However, according to new data from Willis Re, the reinsurance broker, prices in the crucial January 1 contract renewal season did not increase significantly across the market.
Prices for reinsurance have been falling for much of the past decade, as low interest rates encouraged capital to flow into the industry in search of higher returns. Some in the industry have been hopeful that the recent increase in claims would mark the return of a so-called hard market, in which prices rise across the board.
“We are not in a hard market,” said James Vickers, chair of Willis Re International. “Hard markets are defined by a lack of capital, and there has not been a lack of capital. [Reinsurance] buyers with a good story can still renew.”

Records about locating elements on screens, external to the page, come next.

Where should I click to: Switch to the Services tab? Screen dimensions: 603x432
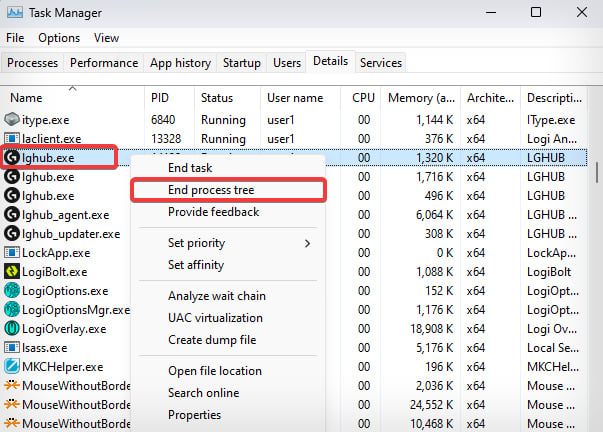[381, 63]
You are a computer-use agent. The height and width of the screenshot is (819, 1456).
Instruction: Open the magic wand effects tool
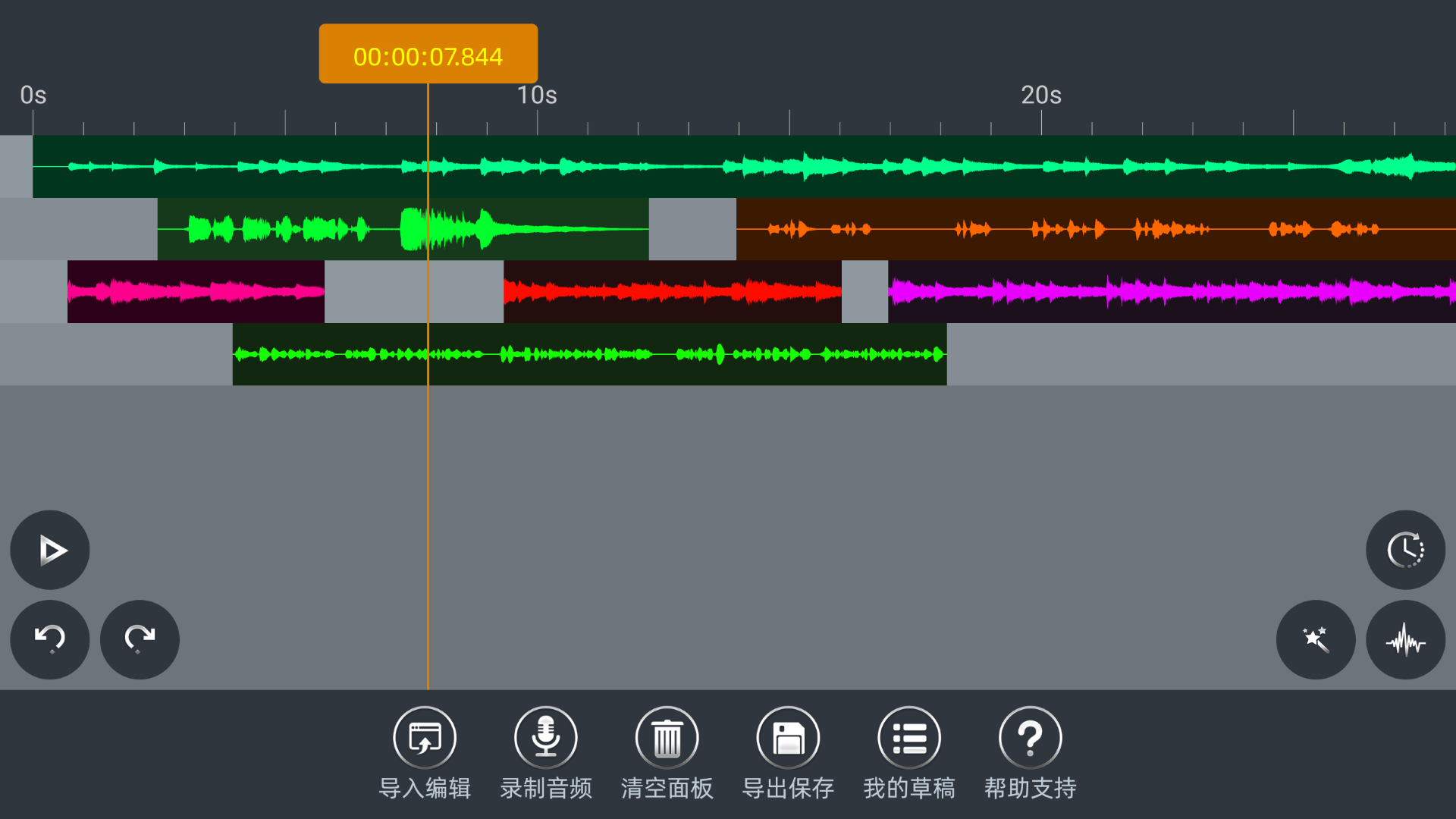[1316, 639]
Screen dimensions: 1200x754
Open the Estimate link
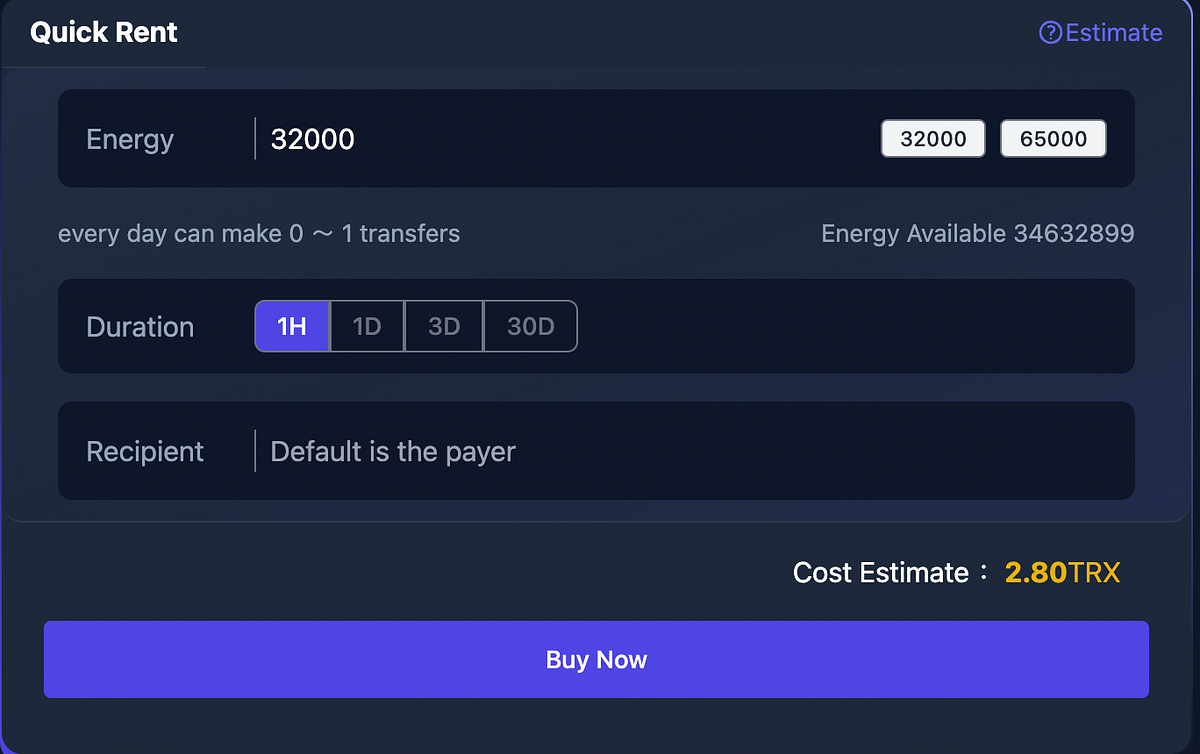[1113, 33]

According to Willis Re, pricing for the latest renewals has varied sharply depending on the line of business. Prices for property reinsurance in the US, for example, rose by up to 50 per cent while through most of Europe they were flat or even down.
In casualty reinsurance, which is the area that has been affected by rising court payouts, prices in the US rose by up to 30 per cent.
There were also steep increases in the UK, where insurers have had to adjust to changes in the way that compensation payments for people seriously injured in motor accidents are calculated.
The government this year cut the amount that accident victims will receive, but not by as much as the insurance industry was expecting. That has led to increases in reinsurance prices of up to 35 per cent.
“The UK [motor] market is fragmented and ferociously competitive, and so for some of the smaller insurance companies this is a challenge.”
Mr Vickers said that, overall, reinsurers were becoming more discerning about which business they wanted to write.
“In the old days, people’s technological and analytical understanding of pricing was not as good as it is today,” said Mr Vickers. “The days of general market increases have probably gone, although within the market there will be cycles.
“The days of sitting as a reinsurer and enjoying the tide that lifts all boats have gone. It’s a lot more complicated.”